(Stored data)
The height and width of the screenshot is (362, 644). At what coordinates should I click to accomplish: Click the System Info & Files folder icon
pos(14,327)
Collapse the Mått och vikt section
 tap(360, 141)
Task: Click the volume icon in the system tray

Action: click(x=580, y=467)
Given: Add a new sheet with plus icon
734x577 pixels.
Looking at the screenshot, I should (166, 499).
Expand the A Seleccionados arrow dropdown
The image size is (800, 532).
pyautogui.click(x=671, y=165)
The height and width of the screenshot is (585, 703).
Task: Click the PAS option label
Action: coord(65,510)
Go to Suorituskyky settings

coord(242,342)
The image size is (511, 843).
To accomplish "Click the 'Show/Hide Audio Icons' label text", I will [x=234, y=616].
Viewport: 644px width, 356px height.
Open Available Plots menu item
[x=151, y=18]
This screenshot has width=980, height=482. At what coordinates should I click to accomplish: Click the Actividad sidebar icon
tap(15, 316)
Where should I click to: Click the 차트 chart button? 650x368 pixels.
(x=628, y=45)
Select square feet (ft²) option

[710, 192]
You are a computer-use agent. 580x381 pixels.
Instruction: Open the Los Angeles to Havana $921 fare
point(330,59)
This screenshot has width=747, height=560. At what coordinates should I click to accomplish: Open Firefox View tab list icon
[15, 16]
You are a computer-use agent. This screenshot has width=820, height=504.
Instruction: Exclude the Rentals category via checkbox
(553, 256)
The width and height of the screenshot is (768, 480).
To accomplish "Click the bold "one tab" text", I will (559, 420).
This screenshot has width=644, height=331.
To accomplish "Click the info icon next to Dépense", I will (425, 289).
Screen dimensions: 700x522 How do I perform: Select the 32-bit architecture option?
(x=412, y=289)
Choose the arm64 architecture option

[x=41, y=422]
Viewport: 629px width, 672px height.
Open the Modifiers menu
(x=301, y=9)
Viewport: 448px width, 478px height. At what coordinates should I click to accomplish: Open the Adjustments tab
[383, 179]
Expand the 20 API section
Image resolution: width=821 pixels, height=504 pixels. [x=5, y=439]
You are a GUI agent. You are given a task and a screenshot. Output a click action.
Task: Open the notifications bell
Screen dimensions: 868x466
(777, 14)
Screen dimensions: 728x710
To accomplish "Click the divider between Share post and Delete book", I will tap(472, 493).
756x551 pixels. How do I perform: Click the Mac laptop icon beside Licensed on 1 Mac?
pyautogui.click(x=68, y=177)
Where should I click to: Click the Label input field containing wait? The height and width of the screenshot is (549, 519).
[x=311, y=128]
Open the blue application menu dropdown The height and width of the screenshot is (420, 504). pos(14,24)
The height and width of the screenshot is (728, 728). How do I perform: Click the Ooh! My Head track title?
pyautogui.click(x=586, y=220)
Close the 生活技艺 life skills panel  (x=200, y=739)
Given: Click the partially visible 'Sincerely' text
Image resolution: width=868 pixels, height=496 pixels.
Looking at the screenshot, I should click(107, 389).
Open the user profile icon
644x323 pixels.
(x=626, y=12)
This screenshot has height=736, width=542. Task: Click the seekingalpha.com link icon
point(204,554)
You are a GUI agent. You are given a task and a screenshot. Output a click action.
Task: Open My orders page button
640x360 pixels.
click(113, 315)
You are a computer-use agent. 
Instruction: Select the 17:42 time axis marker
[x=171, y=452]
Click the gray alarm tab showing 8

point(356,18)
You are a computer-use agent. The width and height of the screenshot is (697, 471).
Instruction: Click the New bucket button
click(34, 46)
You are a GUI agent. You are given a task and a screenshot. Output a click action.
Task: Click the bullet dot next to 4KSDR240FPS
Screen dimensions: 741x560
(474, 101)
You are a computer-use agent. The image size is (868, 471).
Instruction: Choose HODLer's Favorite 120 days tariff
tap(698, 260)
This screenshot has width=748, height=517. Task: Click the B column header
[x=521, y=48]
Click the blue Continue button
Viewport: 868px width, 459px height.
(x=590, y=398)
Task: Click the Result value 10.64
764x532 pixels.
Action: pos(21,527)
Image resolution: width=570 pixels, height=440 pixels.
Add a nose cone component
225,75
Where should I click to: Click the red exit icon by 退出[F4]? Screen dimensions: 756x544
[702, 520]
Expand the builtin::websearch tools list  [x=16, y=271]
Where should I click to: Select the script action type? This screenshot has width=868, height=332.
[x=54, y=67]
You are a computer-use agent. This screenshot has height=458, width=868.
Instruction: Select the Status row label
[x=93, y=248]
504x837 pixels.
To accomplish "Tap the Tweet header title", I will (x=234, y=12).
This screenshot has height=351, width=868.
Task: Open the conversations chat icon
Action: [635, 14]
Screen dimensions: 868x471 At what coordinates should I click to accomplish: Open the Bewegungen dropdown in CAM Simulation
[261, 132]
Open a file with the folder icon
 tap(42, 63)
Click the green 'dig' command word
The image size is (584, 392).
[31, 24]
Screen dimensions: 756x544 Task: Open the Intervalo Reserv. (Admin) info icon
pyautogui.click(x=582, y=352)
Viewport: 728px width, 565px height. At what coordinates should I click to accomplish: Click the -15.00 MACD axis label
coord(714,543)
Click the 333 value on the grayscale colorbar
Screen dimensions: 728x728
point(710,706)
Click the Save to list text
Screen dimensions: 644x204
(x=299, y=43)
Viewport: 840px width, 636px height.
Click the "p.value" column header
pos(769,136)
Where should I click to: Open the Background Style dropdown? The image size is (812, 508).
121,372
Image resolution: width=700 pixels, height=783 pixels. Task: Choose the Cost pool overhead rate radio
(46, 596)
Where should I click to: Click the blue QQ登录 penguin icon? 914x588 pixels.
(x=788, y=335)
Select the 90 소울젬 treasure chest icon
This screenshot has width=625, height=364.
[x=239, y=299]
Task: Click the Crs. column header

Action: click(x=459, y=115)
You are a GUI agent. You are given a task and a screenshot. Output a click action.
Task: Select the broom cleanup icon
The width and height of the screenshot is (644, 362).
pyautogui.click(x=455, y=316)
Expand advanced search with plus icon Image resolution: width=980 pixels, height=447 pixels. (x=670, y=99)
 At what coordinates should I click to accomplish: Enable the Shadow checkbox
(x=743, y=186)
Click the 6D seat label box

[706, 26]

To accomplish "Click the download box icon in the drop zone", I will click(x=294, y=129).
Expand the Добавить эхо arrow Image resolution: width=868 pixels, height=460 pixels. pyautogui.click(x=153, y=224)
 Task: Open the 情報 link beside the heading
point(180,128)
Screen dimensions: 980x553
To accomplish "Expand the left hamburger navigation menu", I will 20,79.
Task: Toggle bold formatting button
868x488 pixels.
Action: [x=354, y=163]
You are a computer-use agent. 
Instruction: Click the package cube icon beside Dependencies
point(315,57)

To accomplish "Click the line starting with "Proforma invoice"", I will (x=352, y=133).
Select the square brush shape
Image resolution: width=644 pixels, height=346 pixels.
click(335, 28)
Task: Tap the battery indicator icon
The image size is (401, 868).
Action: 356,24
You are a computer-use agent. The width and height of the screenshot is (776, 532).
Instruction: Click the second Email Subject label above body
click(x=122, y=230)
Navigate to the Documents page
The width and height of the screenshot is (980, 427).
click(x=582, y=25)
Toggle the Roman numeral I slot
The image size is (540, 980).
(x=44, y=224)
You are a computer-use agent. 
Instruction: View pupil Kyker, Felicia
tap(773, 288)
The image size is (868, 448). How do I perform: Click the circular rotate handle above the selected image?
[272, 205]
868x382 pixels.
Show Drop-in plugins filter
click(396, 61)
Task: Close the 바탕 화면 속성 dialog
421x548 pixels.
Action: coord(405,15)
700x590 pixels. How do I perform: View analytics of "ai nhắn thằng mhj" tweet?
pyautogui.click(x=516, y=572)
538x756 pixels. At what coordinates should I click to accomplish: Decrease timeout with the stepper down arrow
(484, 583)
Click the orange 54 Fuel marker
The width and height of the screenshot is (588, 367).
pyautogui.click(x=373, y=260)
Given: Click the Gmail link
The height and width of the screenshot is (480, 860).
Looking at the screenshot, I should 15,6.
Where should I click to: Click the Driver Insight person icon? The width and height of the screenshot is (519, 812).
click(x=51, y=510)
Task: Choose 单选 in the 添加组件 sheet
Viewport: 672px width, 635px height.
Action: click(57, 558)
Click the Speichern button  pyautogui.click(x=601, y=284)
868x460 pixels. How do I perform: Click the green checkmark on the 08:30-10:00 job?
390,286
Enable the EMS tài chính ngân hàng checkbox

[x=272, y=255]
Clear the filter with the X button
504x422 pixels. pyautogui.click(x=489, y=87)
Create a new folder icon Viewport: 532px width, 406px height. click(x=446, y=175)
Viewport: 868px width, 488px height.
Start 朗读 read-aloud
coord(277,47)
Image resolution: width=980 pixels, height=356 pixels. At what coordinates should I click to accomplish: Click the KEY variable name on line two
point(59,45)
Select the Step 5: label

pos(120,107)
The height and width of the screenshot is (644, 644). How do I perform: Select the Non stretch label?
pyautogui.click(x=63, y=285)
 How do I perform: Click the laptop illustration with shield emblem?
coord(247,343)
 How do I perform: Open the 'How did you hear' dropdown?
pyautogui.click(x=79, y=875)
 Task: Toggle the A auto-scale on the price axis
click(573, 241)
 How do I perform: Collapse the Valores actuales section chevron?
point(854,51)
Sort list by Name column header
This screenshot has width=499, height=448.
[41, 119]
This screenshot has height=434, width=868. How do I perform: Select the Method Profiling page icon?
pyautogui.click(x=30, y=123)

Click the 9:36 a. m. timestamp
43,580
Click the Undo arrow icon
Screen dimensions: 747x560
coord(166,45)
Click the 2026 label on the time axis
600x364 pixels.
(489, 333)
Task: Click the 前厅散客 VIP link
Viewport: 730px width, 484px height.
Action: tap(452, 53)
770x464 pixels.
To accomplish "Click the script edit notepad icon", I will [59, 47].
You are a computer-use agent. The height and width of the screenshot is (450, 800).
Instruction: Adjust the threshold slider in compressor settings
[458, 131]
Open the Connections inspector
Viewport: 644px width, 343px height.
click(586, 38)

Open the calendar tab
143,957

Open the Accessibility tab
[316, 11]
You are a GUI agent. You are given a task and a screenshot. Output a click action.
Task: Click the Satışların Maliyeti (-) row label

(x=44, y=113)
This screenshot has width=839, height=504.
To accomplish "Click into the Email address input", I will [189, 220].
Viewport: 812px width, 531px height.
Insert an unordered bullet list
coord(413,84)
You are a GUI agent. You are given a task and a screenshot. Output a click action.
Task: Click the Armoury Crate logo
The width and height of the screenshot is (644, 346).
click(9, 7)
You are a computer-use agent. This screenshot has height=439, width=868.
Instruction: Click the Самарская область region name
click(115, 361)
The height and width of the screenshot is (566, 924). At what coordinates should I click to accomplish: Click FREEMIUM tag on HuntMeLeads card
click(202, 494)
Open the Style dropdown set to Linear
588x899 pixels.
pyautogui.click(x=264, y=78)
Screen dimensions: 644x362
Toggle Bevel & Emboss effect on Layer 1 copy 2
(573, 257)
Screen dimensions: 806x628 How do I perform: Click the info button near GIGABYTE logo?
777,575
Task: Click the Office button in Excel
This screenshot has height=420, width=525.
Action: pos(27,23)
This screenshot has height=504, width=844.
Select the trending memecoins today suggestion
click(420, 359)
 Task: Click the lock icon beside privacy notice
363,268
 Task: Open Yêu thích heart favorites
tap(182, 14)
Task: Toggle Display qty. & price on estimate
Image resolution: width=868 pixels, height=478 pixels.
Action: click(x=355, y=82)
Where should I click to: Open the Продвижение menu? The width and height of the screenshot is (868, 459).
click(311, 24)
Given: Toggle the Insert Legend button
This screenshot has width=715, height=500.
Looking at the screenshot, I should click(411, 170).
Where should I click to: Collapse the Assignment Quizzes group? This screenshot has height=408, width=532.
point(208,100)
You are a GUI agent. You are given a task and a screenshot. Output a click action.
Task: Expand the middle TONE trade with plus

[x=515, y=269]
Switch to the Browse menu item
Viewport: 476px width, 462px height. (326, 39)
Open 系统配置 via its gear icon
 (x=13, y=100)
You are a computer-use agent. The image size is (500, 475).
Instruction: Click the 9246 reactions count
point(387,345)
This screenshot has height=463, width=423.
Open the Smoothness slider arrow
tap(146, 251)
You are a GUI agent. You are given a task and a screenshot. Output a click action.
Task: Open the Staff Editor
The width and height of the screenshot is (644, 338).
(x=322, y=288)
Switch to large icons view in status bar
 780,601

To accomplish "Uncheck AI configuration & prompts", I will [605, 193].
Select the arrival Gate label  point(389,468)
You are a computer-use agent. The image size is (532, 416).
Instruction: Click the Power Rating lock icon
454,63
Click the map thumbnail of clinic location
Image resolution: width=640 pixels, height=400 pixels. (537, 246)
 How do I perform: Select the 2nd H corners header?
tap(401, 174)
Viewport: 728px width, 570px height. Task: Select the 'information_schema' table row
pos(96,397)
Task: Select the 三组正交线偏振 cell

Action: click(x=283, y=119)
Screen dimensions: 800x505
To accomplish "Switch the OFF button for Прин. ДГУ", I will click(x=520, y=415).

> [ASSIGNMENT]: Look through the data and gather every line with the string "bold" in it.

> [TASK ANSWER]:
To accomplish "Click the bold "one tab" text", I will (559, 420).
Task: Toggle bold formatting button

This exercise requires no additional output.